I disagree with the brain-based discussion of how much compute is required for AGI. Here’s an analogy I like (from here):
Left: Suppose that I want to model a translator (specifically, a MOSFET). And suppose that my model only needs to be sufficient to emulate the calculations done by a CMOS integrated circuit. Then my model can be extremely simple—it can just treat the transistor as a cartoon switch. (image source.)
Right: Again suppose that I want to model a transistor. But this time, I want my model to accurately capture all measurable details of the transistor. Then my model needs to be mind-bogglingly complex, involving dozens of adjustable parameters, some of which are shown in this table (screenshot from here).
What’s my point? I’m suggesting an analogy between this transistor and a neuron with synapses, dendritic spikes, etc. The latter system is mind-bogglingly complex when you study it in detail—no doubt about it! But that doesn’t mean that the neuron’s essential algorithmic role is equally complicated. The latter might just amount to a little cartoon diagram with some ANDs and ORs and IF-THENs or whatever. Or maybe not, but we should at least keep that possibility in mind.
--
For example, this paper is what I consider a plausible algorithmic role of dendritic spikes and synapses in cortical pyramidal neurons, and the upshot is “it’s basically just some ANDs and ORs”. If that’s right, this little bit of brain algorithm could presumably be implemented with <<1 FLOP per spike-through-synapse. I think that’s a suggestive data point, even if (as I strongly suspect) dendritic spikes and synapses are meanwhile doing other operations too.
--
Anyway, I currently think that, based on the brain, human-speed AGI is probably possible in 1e14 FLOP/s. (This post has a red-flag caveat on top, but that’s related to some issues in my discussion of memory, I stand by the compute section.) Not with current algorithms, I don’t think! But with some future algorithm.

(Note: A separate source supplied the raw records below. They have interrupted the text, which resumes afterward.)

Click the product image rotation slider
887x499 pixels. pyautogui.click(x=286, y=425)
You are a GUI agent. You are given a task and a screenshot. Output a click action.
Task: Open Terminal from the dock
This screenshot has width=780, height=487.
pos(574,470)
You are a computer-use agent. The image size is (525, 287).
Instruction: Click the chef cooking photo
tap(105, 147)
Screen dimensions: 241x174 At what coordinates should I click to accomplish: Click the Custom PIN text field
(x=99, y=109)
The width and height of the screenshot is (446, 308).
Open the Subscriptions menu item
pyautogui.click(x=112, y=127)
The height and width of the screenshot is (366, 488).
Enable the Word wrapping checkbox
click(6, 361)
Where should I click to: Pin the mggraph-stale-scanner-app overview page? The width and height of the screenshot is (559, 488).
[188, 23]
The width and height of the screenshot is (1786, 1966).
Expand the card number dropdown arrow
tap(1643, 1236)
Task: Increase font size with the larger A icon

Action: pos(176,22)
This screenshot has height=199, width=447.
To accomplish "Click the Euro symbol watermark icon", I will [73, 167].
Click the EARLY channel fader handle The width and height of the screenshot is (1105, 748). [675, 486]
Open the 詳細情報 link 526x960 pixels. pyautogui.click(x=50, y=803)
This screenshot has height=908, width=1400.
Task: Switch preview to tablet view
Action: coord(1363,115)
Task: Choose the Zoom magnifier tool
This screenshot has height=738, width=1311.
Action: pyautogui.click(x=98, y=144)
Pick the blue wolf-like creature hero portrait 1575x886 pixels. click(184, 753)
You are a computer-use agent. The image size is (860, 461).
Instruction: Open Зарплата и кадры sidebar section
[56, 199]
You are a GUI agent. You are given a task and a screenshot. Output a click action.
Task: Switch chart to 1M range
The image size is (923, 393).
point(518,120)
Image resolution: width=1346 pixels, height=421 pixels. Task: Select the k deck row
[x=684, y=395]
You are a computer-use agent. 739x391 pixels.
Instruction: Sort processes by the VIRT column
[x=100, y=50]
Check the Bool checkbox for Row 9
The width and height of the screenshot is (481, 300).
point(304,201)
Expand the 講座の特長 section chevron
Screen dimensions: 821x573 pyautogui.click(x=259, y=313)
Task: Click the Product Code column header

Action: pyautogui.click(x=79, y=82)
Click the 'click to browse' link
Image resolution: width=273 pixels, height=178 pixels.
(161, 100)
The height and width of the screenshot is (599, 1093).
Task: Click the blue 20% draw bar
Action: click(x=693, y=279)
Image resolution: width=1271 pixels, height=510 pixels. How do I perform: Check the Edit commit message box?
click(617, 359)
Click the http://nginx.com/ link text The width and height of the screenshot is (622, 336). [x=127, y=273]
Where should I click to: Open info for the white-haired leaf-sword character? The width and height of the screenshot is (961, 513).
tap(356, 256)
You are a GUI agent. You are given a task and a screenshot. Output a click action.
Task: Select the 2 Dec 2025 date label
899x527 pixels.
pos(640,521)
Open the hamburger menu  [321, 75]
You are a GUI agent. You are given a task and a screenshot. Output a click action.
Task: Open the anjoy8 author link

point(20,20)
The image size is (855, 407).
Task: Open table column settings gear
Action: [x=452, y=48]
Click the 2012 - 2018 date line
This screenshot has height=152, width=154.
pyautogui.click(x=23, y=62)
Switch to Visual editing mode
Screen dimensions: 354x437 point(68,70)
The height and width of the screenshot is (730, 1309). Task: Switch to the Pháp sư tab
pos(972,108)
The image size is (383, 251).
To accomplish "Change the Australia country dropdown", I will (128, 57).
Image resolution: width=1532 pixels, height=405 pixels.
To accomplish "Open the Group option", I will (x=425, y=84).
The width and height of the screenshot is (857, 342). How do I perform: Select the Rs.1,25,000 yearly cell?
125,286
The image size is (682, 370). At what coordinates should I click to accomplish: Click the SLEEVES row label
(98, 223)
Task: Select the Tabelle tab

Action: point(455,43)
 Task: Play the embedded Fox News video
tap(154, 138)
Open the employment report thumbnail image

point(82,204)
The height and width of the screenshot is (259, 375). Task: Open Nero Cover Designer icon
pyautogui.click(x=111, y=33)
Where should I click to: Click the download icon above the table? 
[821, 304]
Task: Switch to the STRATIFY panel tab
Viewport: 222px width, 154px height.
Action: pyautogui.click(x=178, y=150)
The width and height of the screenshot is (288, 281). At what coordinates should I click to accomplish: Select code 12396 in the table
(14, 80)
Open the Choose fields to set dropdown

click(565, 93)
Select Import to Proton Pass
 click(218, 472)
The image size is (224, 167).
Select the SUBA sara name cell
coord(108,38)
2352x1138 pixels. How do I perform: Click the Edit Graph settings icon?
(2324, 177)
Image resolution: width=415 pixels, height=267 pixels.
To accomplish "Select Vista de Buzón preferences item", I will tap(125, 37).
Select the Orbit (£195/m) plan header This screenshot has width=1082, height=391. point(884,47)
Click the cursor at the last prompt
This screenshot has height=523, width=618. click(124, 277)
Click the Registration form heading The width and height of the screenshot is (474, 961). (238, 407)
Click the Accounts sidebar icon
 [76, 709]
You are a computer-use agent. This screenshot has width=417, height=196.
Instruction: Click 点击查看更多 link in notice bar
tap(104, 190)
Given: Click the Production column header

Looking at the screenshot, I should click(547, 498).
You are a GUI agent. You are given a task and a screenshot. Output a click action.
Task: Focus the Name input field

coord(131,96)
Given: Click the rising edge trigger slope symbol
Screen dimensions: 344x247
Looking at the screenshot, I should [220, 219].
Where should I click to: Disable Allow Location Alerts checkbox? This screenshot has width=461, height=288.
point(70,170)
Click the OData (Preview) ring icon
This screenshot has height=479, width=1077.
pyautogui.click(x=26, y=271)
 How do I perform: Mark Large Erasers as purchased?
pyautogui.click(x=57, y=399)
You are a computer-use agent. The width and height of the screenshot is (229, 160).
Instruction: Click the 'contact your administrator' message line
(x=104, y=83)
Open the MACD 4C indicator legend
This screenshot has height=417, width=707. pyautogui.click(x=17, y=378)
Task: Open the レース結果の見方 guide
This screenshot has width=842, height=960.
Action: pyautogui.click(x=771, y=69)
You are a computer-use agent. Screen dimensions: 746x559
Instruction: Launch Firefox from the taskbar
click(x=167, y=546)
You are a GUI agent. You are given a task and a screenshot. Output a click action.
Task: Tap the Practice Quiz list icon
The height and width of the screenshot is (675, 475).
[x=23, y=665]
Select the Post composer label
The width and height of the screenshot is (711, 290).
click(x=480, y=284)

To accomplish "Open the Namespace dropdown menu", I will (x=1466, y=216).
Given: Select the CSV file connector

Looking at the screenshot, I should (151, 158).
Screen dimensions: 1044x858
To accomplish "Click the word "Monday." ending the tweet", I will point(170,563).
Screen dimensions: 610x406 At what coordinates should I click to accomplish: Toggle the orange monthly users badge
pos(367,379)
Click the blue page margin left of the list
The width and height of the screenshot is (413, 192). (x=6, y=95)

I think that running microscopically-accurate brain simulations is many OOMs harder than running the algorithms that the brain is running. This is the same idea as the fact that running a microscopically-accurate simulation of a pocket calculator microcontroller chip, with all its thousands of transistors and capacitors and wires, stepping the simulation forward picosecond-by-picosecond, as the simulated chip multiplies two numbers, is many OOMs harder than multiplying two numbers.
Excellent points. Agree that the compute needed to simulate a thing is not equal to the compute performed by that thing. It’s very possible this means we’re overestimating the compute performed by the human brain a bit. Possible this is counterbalanced by early AGIs being inefficient, or having architectural constraints that the human brain lacks, but who knows. Very possible our 16% is too low, and should be higher. Tripling it to ~50% would yield a likelihood of transformative AGI of ~1.2%.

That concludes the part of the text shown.